In the summer of 2010, in anticipation of launching the Vehicle Programs and Development group, Tata Technologies decided to create a complete vehicle as an internal engineering study. As a company with a history of dedicating its resources to specific customer needs, this was a shift in gears.
The group considered numerous concepts. The objective was to highlight the company’s focus on sustainability, as well as its global experience, knowledge-based modeling, capacity and innovation across its portfolio of services, which covered the entire product and process developing cycle, including product and market definition, concept and styling, vehicle architecture, engineering and design and digital validation among others.
The team started reviewing relevant media on electronic Vehicles. “We found very mixed results, ranging from huge optimism to abject pessimism and everything in between,” says Kelvin Fisher president of Vehicle Programs and Development group. He further added that there was much to study, including a plethora of concepts and reams of data, as well as local and governmental incentives and infrastructure.
“We studied and considered what type of electric vehicle is required for different uses, each having a specific purpose and goal,” says Fisher. “We discussed demographics, identifying who would be interested in each segment, determining and what innovation and technologies we could bring to this market, with an overall concept of that be an affordable electric vehicle.”
This analysis led to a combined product and process design to find the right balance in areas such as vehicle cost ownership and usage, innovation and technology and consumer features and usable interior space.The research also led to a focus on a city or “New Urban” electric vehicle with an emphasis on the design following the functionality and use of the vehicle. Keeping a low cost of ownership was a priority. The target was to create an electric vehicle that could be purchased for an estimated MSRP at $ 20,000/- (US), without any government or state incentives.

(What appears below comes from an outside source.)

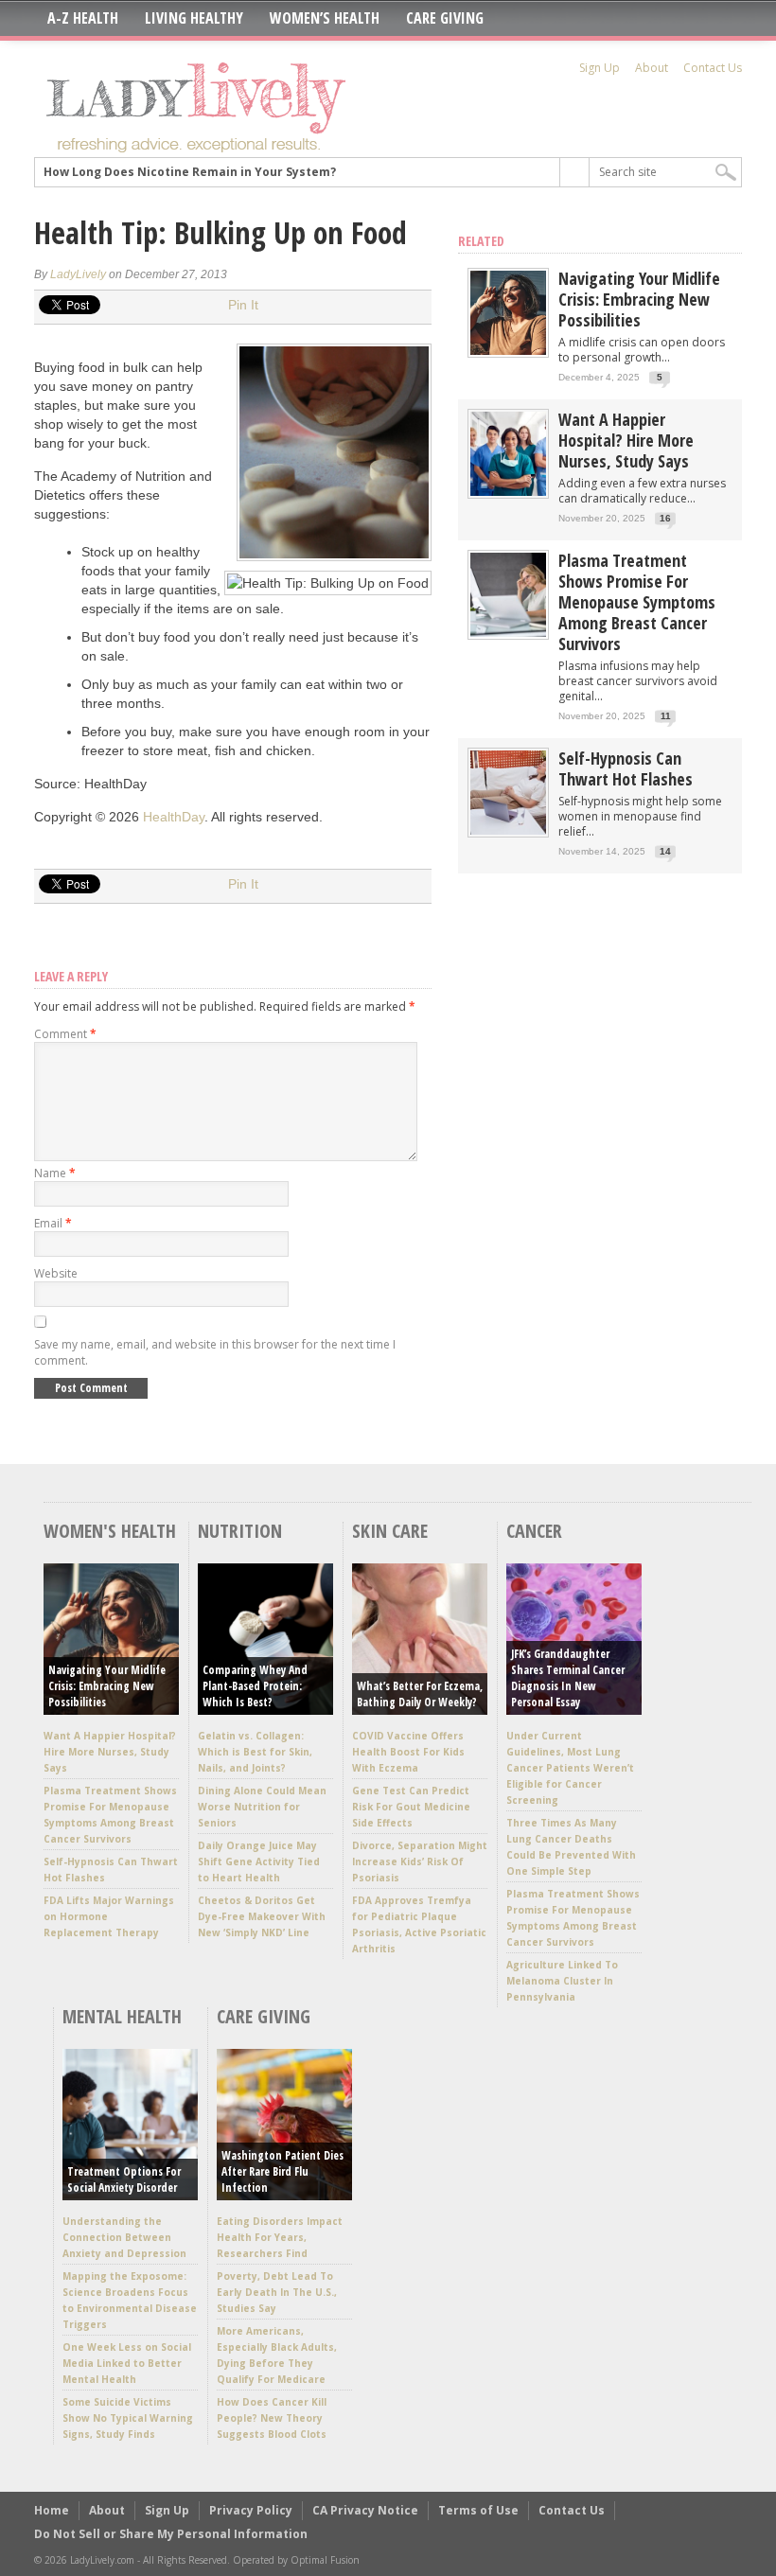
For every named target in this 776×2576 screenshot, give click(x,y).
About (651, 68)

“We believe that most vehicles on the market are actually oversized and over – specified for the majority consumers daily use, “says Fisher. “Our objective was to fund the right size for this type of electric vehicle and the appropriate range and speed, without reducing safety and daily usability.
The team’s vehicle architecture group worked at minimizing the exterior footprint of the vehicle, but maximizing the interior space, including seating for four full-size adults. The team then added flexibility with the rear seating area doing double duty, offering great cargo space. Finally, to make sure everybody can use this vehicle comfortably, the team designed the vehicle with four doors positioned to make entry and egress incredibly easy for the vehicle of this size, with easy access to the cargo area.
Simultaneously, the development team integrated this over all architectural package with additional unique product design features that are inherent with electric mobility, like shorter over hands, which led to a flush profile cowl, giving a more uninterrupted aero dynamic profile. Combined with large windows this creates a dramatic sense of spaciousness and all around visibility for all occupants of this vehicle. To increase the space for occupants, the team focused on minimizing the disruption of interior features with thoughtful integration of driver controls and displace into the structure.
Another important aspect of the study was to ensure a low carbon footprint and employ a strategy for reuse.“We wanted to reduce the carbon footprint of manufacturing, assembling and all associated process, so a Small Assembly Footprint methodology drove our manufacturing solution. This eliminates the traditional body shop and paint process and uses as many ‘green’ product materials and processes as possible. The eMo’s overall structure incorporates a steel safety cage at the front and rare,fascia and exterior doors are recycled panels with mold- in colors. The glazing is a mix of required safety glass and low-mass polycarbonates. This eMO study also used our extensive CAE global knowledge and CAE stimulations were performed to make the current safety standards and regulations in all major markets.”said Fisher.
The power train- a unique liquid – cooled , duel – motor, front – wheel – drive system coupled with an air – cooled, 18.4 – kilowatt, high – energy/density battery – provides the pulse of the vehicle, enabling a vehicle range of 100 miles a top speed of 65 miles per hour. The suspension incorporates an independent front lower A arm and MacPherson struts. The rear suspension has a semi- trailing link with separate mounting shock absorbers and springs. Front disc and rear drum brakes are antilock with electronic stability control. Steering is provided by an electric power – assisted rack – and – pinion system.
To sum it up, Fisher said the eMo reflects Tata Technologies’ unique multi-dimensional approach, its DNA of innovation, as well as its intimate understanding of the demands of both developed and developing markets. The vehicle also benefits from the company’s global delivery model and its proprietary Knowledge – Based Engineering platforms to develop products faster and more cost-effectively.
“We believe this engineering study shows a very pragmatic, innovative and cost – feasible solution for daily- use electric vehicles in a new urban environment,” says Fisher. “And we believe the markets exist for a vehicle demonstrating this intelligent combination of performance, safety, function, price and environmental responsibility.”
And there is more to come. “This study is the first in a series of thought – provoking concepts to showcase out capabilities across the current and future automotive landscape,” he added.